Yasmina officie comme mourchida dans la mosquée Abou Obeida depuis dix-sept ans. Son rôle ? Protéger la société contre les dérives fondamentalistes. Une véritable vocation pour cette diplômée de sciences islamiques. "Je voulais faire passer les messages de l’islam, car j’aime ma religion, insiste la quadragénaire, la tête recouverte d’un voile gris perle. Il est important de simplifier la religion, d’apprendre aux gens comment à la vivre au quotidien, car ils n’ont pas fait d’études".
Des voix de femmes s'élèvent de la salle de prière. Elles récitent le Coran en boucle. Les sourates, déclamées mélodieusement, forment presque un chant. "Notre rôle est de renforcer la relation avec les fidèles afin de les immuniser contre toute tentative de récupération politique de la religion. On n’a pas besoin de faire de la politique dans une mosquée", poursuit la mourchida.

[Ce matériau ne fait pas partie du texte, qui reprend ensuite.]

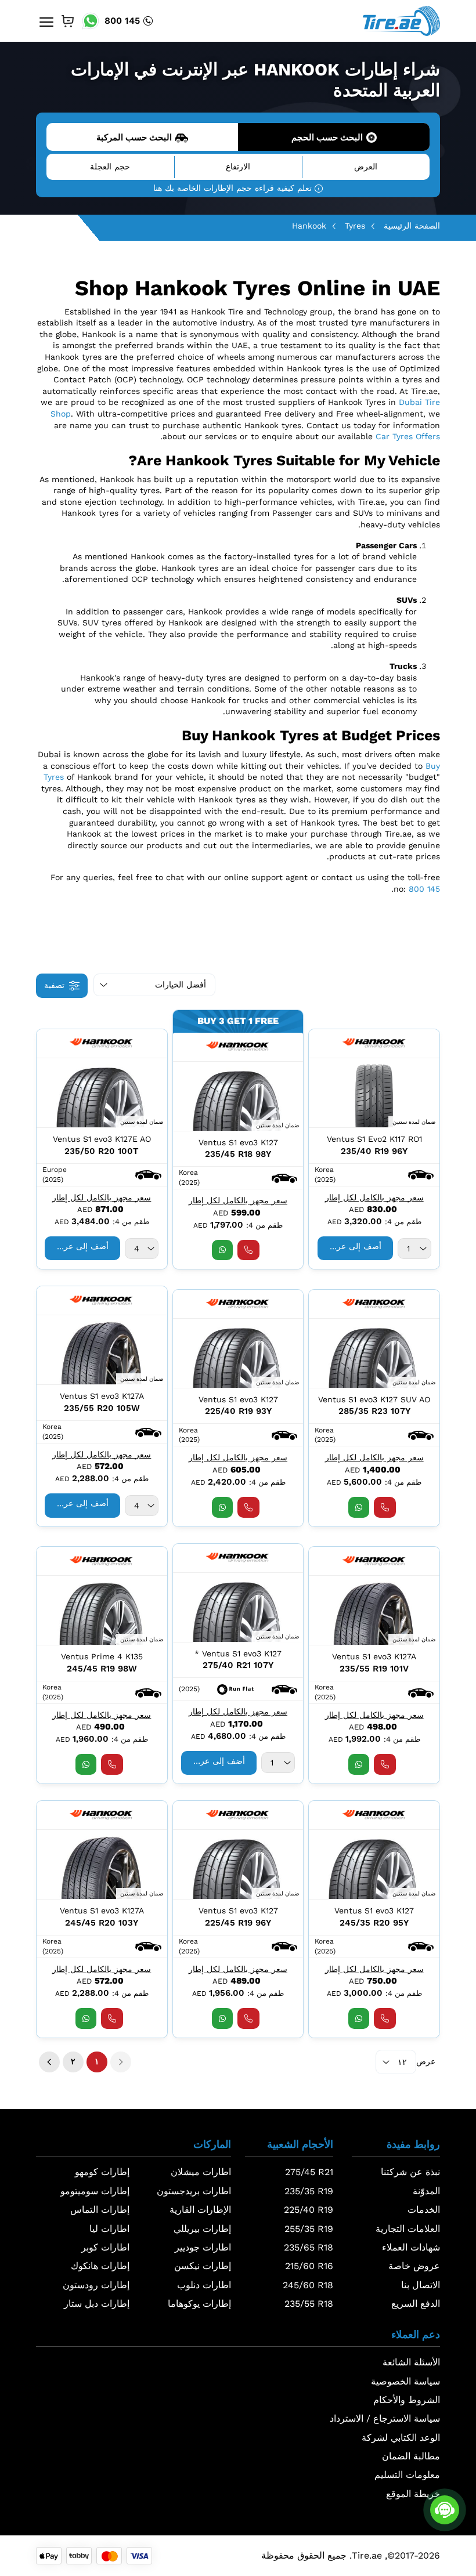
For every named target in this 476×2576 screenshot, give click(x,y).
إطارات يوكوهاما (199, 2303)
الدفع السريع (415, 2303)
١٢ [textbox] (402, 2062)
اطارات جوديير (203, 2247)
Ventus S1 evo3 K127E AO (102, 1139)
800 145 (122, 20)
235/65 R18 (308, 2247)
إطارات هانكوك (100, 2265)
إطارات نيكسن (202, 2265)
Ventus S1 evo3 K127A (102, 1396)
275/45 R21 (309, 2171)
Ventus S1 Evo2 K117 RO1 (374, 1139)
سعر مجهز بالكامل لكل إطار (374, 1197)
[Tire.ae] (401, 20)
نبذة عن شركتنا (410, 2171)
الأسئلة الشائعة (411, 2362)
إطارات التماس (99, 2209)
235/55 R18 (308, 2303)
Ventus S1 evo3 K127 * (238, 1653)
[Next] (49, 2062)
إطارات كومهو (102, 2171)
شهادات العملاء (411, 2247)
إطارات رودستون (96, 2285)
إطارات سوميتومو (94, 2191)
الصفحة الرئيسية (412, 225)
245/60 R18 (308, 2285)
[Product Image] (374, 1093)
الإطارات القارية (200, 2209)
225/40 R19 (308, 2209)
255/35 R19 (308, 2228)
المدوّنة (426, 2191)
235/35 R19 (308, 2191)
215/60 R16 (309, 2265)
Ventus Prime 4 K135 (102, 1656)
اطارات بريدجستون (194, 2191)
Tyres (355, 225)
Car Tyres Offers (408, 436)
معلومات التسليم (407, 2474)
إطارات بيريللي (202, 2228)
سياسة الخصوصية (405, 2381)
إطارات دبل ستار (96, 2303)
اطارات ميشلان (201, 2171)
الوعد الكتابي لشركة (401, 2437)
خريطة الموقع (413, 2493)
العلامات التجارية (408, 2228)
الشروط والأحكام (406, 2399)
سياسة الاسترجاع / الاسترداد (385, 2418)
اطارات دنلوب (204, 2285)
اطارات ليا (109, 2228)
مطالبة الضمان (411, 2456)
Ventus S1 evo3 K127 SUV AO (374, 1399)
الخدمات (424, 2209)
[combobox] (414, 1248)
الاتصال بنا (420, 2285)
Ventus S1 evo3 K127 (238, 1142)
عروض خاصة (414, 2265)
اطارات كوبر (105, 2247)
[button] (421, 1174)
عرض (425, 2061)
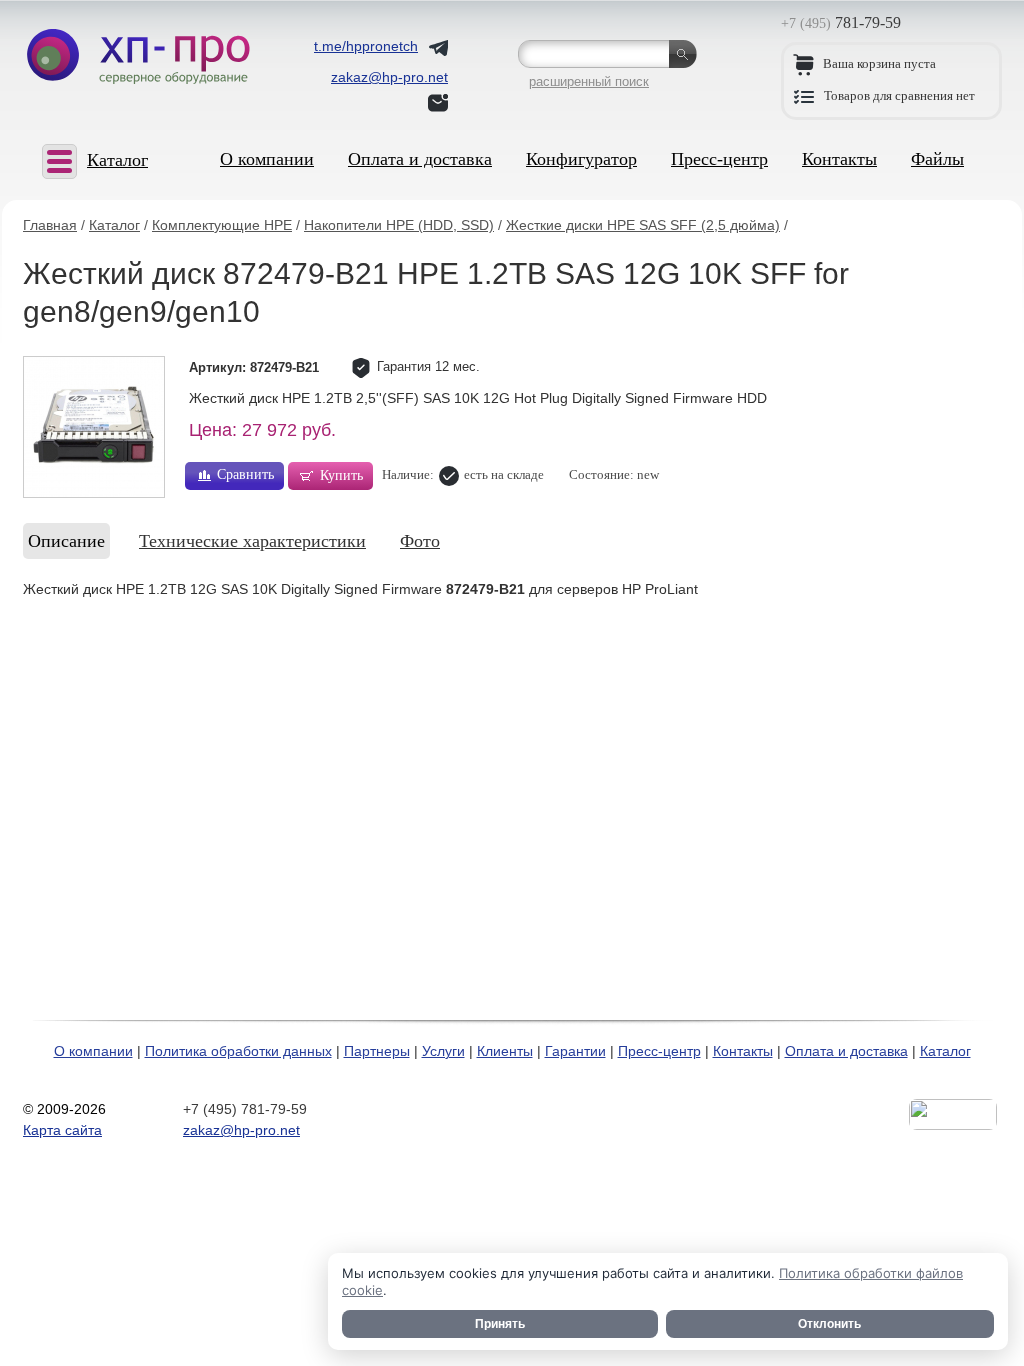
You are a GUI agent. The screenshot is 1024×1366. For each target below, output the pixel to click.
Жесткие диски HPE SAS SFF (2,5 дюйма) (643, 225)
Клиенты (505, 1051)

Politique et islam ne font pas bon ménage en Algérie. Le pays en a payé le prix fort dans les années 1990. Pendant ces années de guerre civile qui ont fait plus de 200 000 morts, les mosquées étaient le bastion du Front islamique de salut (FIS, aujourd'hui dissous) qui prônait une vision fondamentaliste de l'islam appelant à une révolution islamique.
"Mon rôle en tant que mourchida est d’enseigner un islam de tolérance. Personne n’est habilité à juger qui que se soit. Sauf Dieu, martèle Yasmina en agitant les mains. Il ne faut pas négliger la religion, mais il ne faut pas aller trop loin. Si vous passez ce message au quotidien, les idées extrémistes ne peuvent pas prendre. Automatiquement, vous immunisez la société contre les dérives fondamentalistes".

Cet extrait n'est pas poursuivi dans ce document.